The user loads the desired crop in the space at the top. The user turns the handle, which rotates the rotor. This movement facilitates the nuts falling down the gradually narrowing gap. The shell of each nut is broken at the point where the gap is sufficiently narrow and the rotor motion causes sufficient friction to crack open the shell. The adjustable minimum width of the gap allows a range of nut sizes to be shelled. The kernels and shell fragments fall into a basket and are later separated by winnowing.

The Full Belly Project has developed a pedal powered agricultural processor, which places the universal nut sheller onto a pedaling chassis. In addition to the shelling method described, the pedaling apparatus is connected to a fan. The fan automatically winnows the harvest (separates the shells from the nuts).

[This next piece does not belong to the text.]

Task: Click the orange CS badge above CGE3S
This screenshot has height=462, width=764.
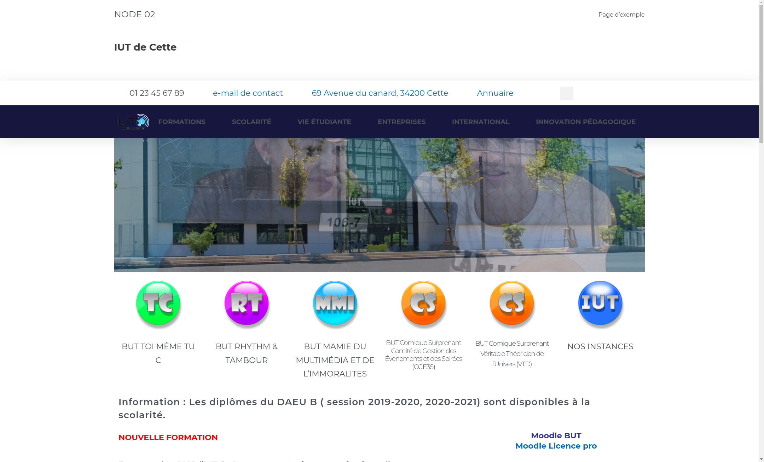Action: 423,304
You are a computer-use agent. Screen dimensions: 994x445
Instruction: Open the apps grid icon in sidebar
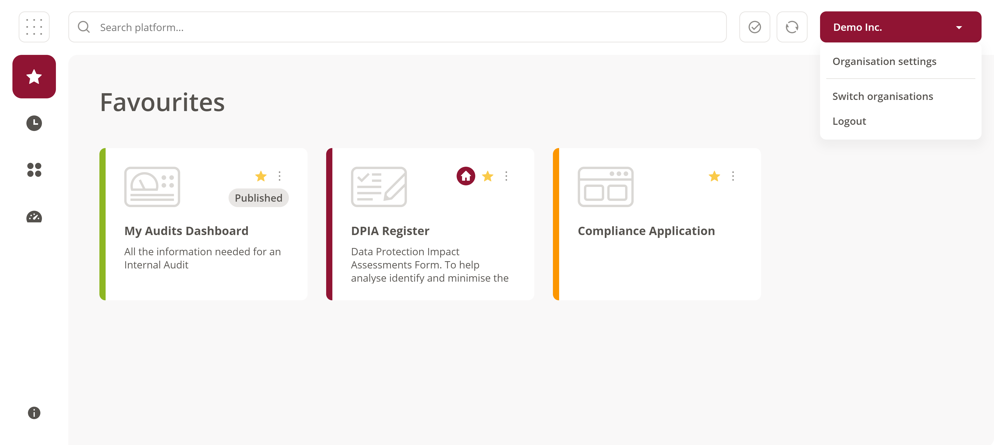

The pedal powered versions are capable of shelling the same variety of crops as the hand crank powered versions. The processor also provides access for the winnowing section to be used independently from the sheller. This allows winnowing of crops that are not shelled, including rice, maize, and sorghum.

== Problems ==

The Universal Nut Sheller proved incapable of shelling shea nuts in a manner useful for shea butter extraction for the shea nuts of Ghana. However, there are reports that it works for shea nuts from trees in Uganda.

== Awards ==

- 1st place - Popular Mechanics 2006 Breakthrough Awards.